Dataset: Cars Overhead with Context (COWC) - https://gdo152.llnl.gov/cowc/

Upload the dataste in Google Drive and mount the drive in Google Colab for easy access to the dataset. Uploading the dataset folders in Google Colab is takes a lot of time and will be erased when the session gets terminated.

In [0]:
!unzip /content/drive/"My Drive"/Detection_Patches.zip

Import all the necessary libraries and packages

In [0]:
from __future__ import print_function, division
import os
import torch
import torch.nn as nn
import torch.optim as optim
import torchvision.models as models
import torch.nn.functional as F
import pandas as pd
from skimage import io
import numpy as np
from torch.utils.data import Dataset, DataLoader
from torchvision import transforms

There are many image sets in the COWC dataset. We will be working with DetectionPatches set which contains 256 x 256 image patches. It has data from 6 cities. In every city folder, we select the name (like an ID) of each image and append the folder path to the list.

In [0]:
path = './DetectionPatches_256x256/'

cities = os.listdir(path)

files = []

for city in cities:
  all_files = os.listdir(path + city + '/')
  for file in all_files:
    if '.txt' in file:
      files.append(path + city + '/' + file.replace('.txt',''))

print(len(files))

29549


In [0]:
images = []
targets = []

transform = transforms.Compose([transforms.ToTensor()])
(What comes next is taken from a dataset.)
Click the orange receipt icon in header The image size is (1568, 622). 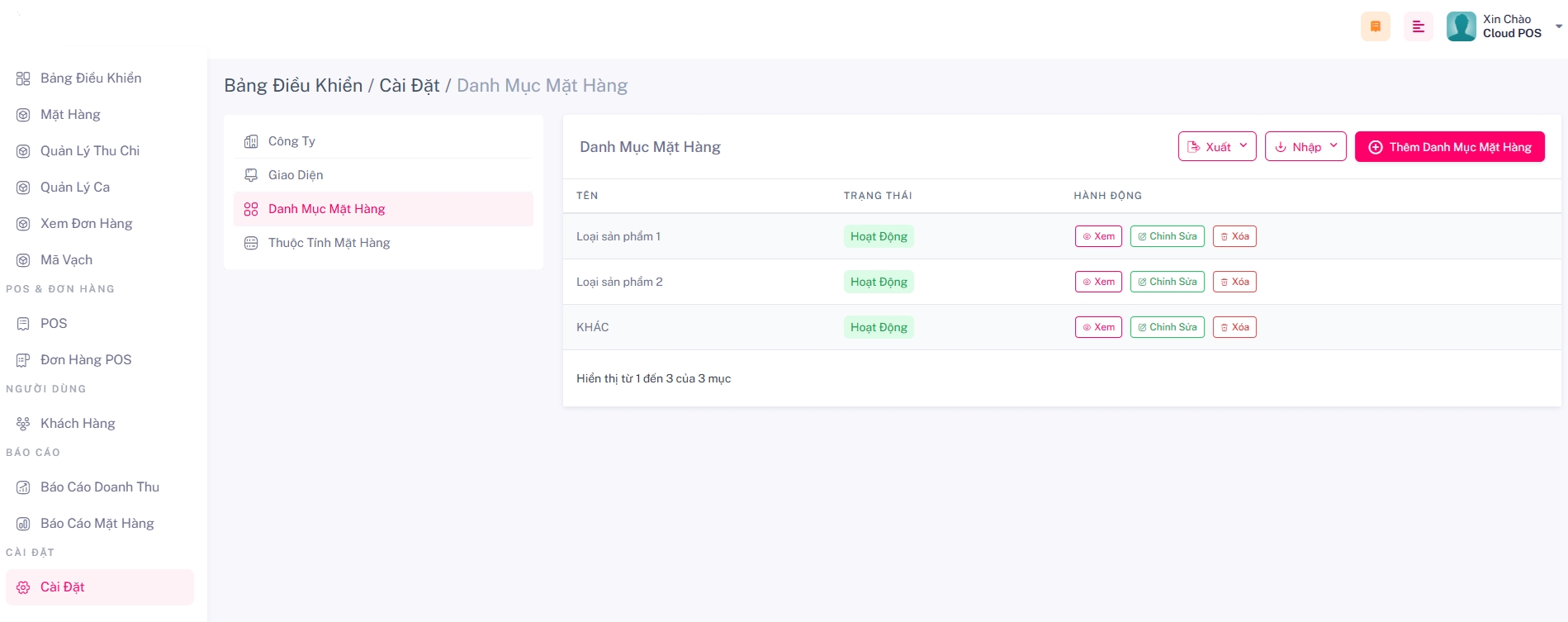pos(1375,26)
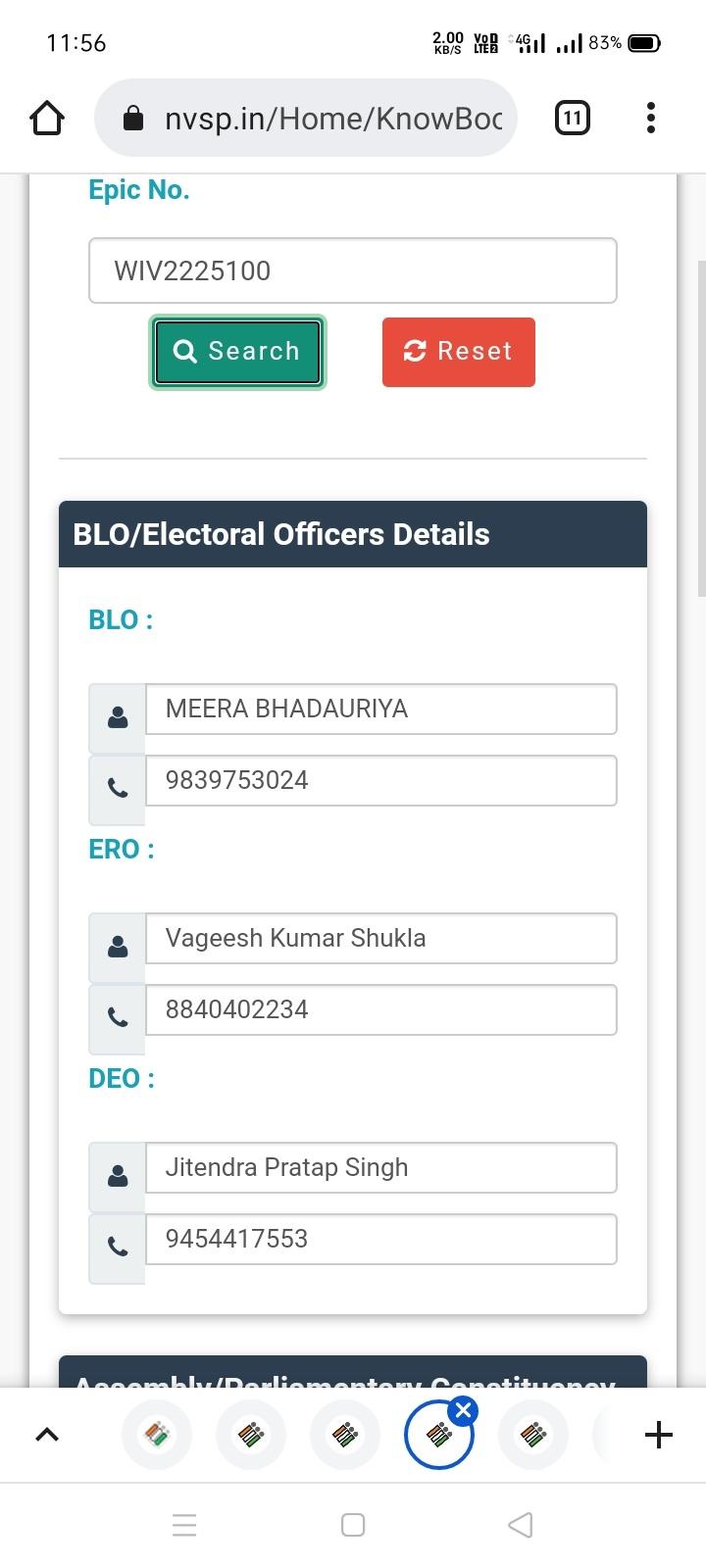Image resolution: width=706 pixels, height=1568 pixels.
Task: Tap the person icon beside Jitendra Pratap Singh
Action: coord(118,1176)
Appending the image tensors to the images list. Targets is a list of dictinaries which contains the bounding boxes and the labels information for every image.

In [0]:
for j in range(len(files)):
	f_path = files[j] + '.jpg'
	img = io.imread(f_path)
	img_tensor = transform(img)
	images.append(img_tensor.double())

	f_path = files[j] + '.txt'
	df = pd.read_csv(f_path, sep = " ", header=None)
	target = {}
	boxes = []
	labels = []
	for i in range(len(df)):
		labels.append(3)
		x0 = df.iloc[i,1] - 0.0625
		if x0 < 0:
			x0 = 0
		y0 = df.iloc[i,2] - 0.0625
		if y0 < 0:
			y0 = 0
		x1 = df.iloc[i,1] + 0.0625
		if x1 > 1:
			x1 = 1
		y1 = df.iloc[i,2] + 0.0625
		if y1 > 1:
			y1 = 1
		boxes.append([x0,y0,x1,y1])
	target['boxes'] = torch.tensor(boxes).double()
	target['labels'] = torch.tensor(labels)

	targets.append(target)

	if (j%4000 == 0):
		print(j)

0


Taking Faster R-CNN model with random weights (i.e. without any pre-training). Since it is not a pre-trained model, we can adjust the number of classes as required for our task. The original pre-trained model has 91 classes.

In [0]:
model = models.detection.fasterrcnn_resnet50_fpn(pretrained=False, num_classes=5)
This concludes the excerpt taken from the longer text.